**Exercise brief**
Write out the lines below word for word, omitting the pictures.

******************************

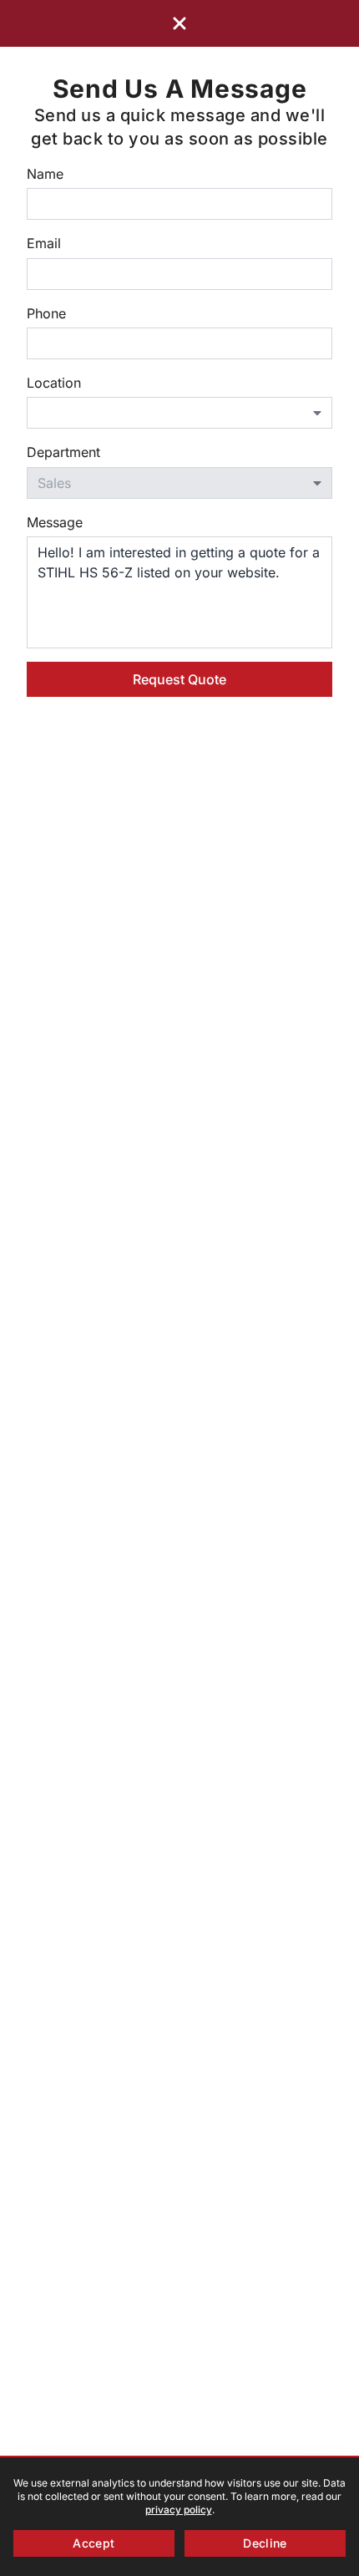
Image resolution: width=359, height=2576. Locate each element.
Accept (93, 2543)
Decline (264, 2543)
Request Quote (179, 679)
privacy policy (178, 2509)
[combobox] (179, 413)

******************************

**Written solution**
Image resolution: width=359, height=2576. Locate each element.
Accept (93, 2543)
Decline (264, 2543)
Request Quote (179, 679)
privacy policy (178, 2509)
[combobox] (179, 413)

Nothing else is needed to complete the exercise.